Lunch tomorrow/chat + white paper about scaling models

Lendable, the firm I work for, is currently scoping some work that will involve fitting models to much larger datasets than we are currently. As a part of this, I’d like to put together a public white paper listing best practices/model design ideas to take into account when building production-scale models for transaction-level data.

If anyone is keen, a couple of us are going to head to lunch tomorrow after the dev meeting to discuss these things. I’ll take notes and post them here afterwards. Anyone else interested should feel free to join.

Jim

Thanks. I’ll be there.

Do you have any sort of agenda? Or can you think about a use case?

Daniel

Yes, this is of interest to me as well.

Eric

I would have been really keen to attend, but October is a pretty full month for me and for the days I can be at work, I can’t afford to take time off.

Will you update us with your initial thoughts/findings?

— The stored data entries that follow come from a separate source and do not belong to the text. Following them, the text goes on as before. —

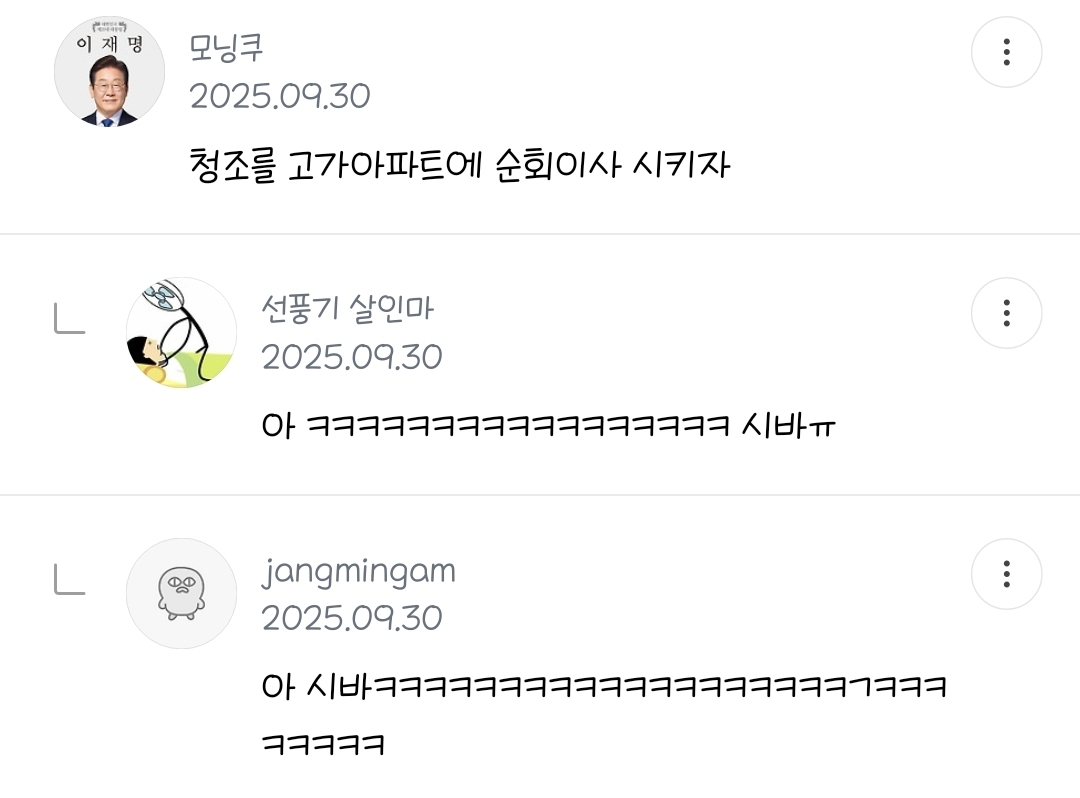Open the kebab menu on jangmingam's reply
The width and height of the screenshot is (1080, 798).
(1006, 574)
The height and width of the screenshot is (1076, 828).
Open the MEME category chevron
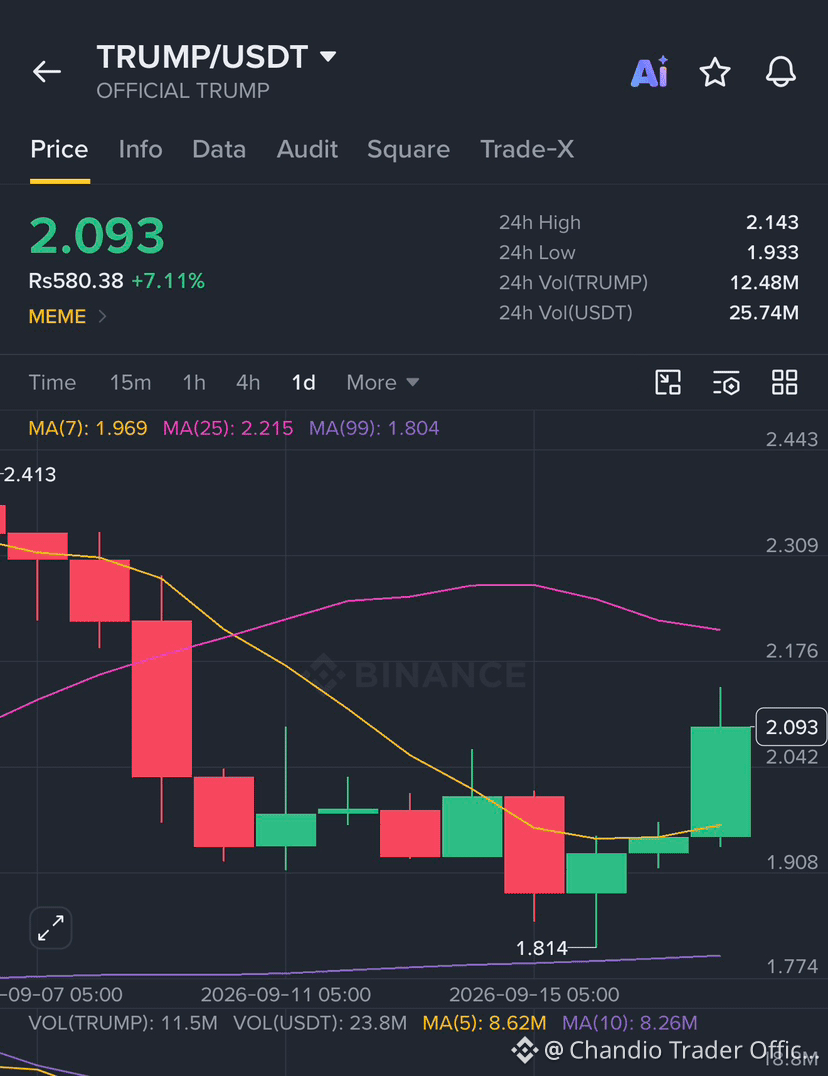coord(102,316)
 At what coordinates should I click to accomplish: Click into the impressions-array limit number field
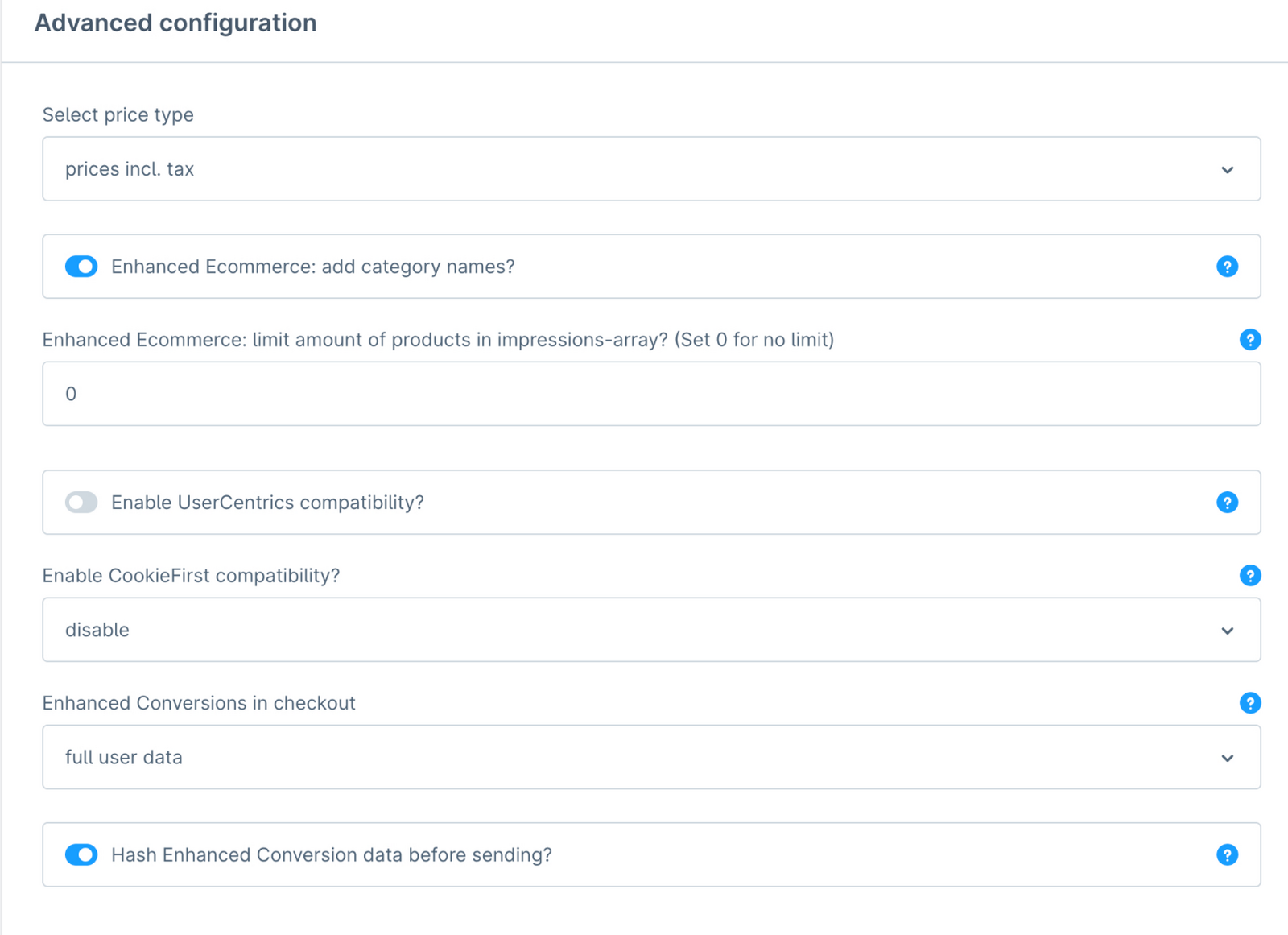650,394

Sure thing. I wanted to cover:

  • Which function scale poorly/scale well? For instance, which likelihoods use an analytical derivative etc. This is probably information available elsewhere.
  • Modeling techniques to avoid when modeling large datasets. Observation-level transformed parameters, for example, eat a lot of memory.
  • Encouraged techniques. Scale-free parameters, informative priors, non-centered parameters.
  • When does VB “work”? Guidelines on model building if you want to be estimating.
  • GMO timeline?

Happy to include any other points that you might consider useful.

Jim

Wish I could’ve joined! Let me know how it goes. Also happy to chat on another time.

re:when VB works. I think the short summary is that it’s open research, and it depends on the specific VI method, in the same way that the set of problems Monte Carlo methods work on depend on the specific method.

re:GMO timeline. Whenever I get to finishing the experiments and Andrew and Aki greenlight putting the paper on arxiv. (Hard to put a specific time.)

Dustin